Human care for nature, as here assigned, establishes care for nature as an original element of the divine nature. It is because God is faithful in providence that young lions find food (Ps. 104:21); it is because He feeds the birds that they eat (Matt. 6:26; Luke 12:24); it is because He paints the blades of grass in the field that they have color (Matt. 6:30; Luke 12:28); it is because He is strong in power that stars and galaxies do not fail (Isa. 40:26). Imploding stars and withering grass, falling birds and deer-hunting lionesses, do not dispute or disprove this truth. They only show more compellingly the accuracy of the revelation in Genesis on sin’s violation of God’s spotless first canvas. And they show the incompatibility of death and evolution’s stories with the original perfections of Genesis 1-2.

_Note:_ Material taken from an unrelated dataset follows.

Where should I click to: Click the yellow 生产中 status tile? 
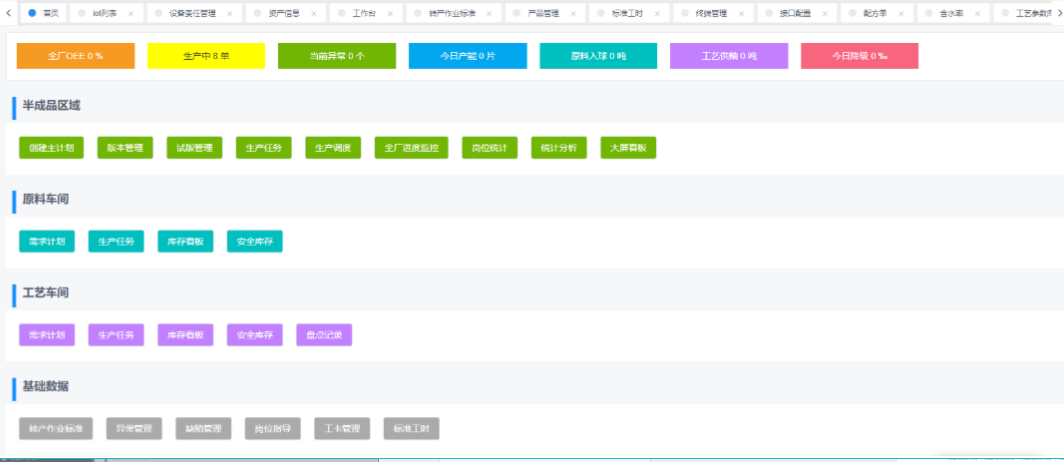click(206, 56)
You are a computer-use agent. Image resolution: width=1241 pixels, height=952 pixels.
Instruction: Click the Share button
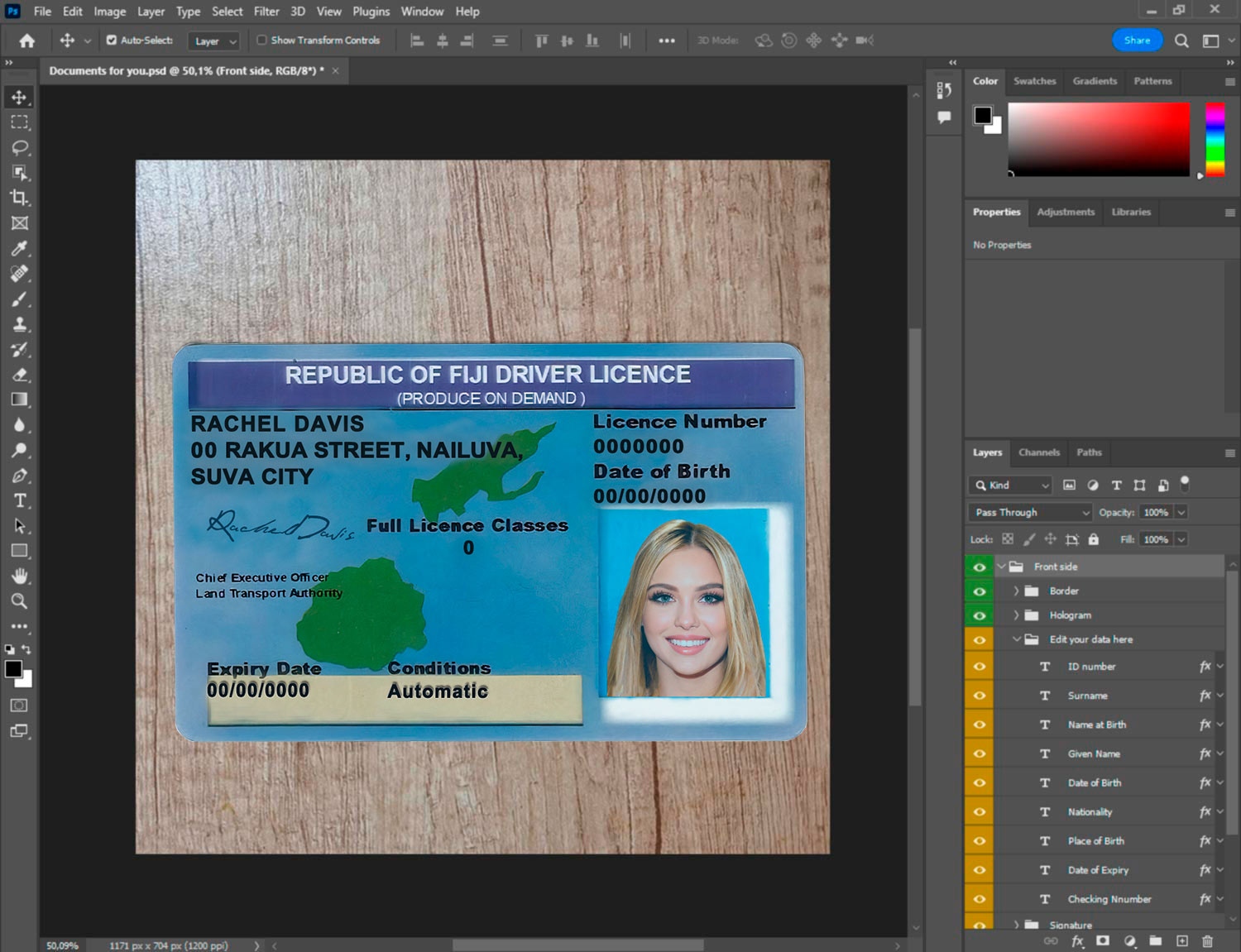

In those days before sin’s tragedy the walls of the idyllic garden that was our original home “were hung with the most magnificent adornings—the handiwork of the great Master Artist.”3 Among its trees, “laden with fragrant and delicious fruit,”4 and lovely, graceful, strong, and upright vines “drooping under their load of tempting fruit of the richest and most varied hues,”5 the first man and woman “enjoyed open communion” with God,6 as He led them into mind-boggling studies of “the mysteries of the visible universe,” and “the laws and operations of nature.”7 They were, after all, created in the image and likeness of the genius of eternity, capable of “converse with leaf and flower and tree,” gathering life’s secrets from “every living creature, from the mighty leviathan that playeth among the waters to the insect mote that floats in the sunbeam.”8

The sun in the blue dome above them knew only kindly smiles in those days. Now, because of sin’s disruption, it bears down fiercely upon little children standing to sing for the princess, so that some even faint. But in the beginning, Genesis instructs, life’s perfection was perfection.

Genesis and Now

The God of Genesishas not left Himself without witness, nor left us without answers to our queries. And His answers are not merely for yesterday. The nobility of our origins and purposes, the means to pay for being, or for being from somewhere, are not exhausted because millennia have passed.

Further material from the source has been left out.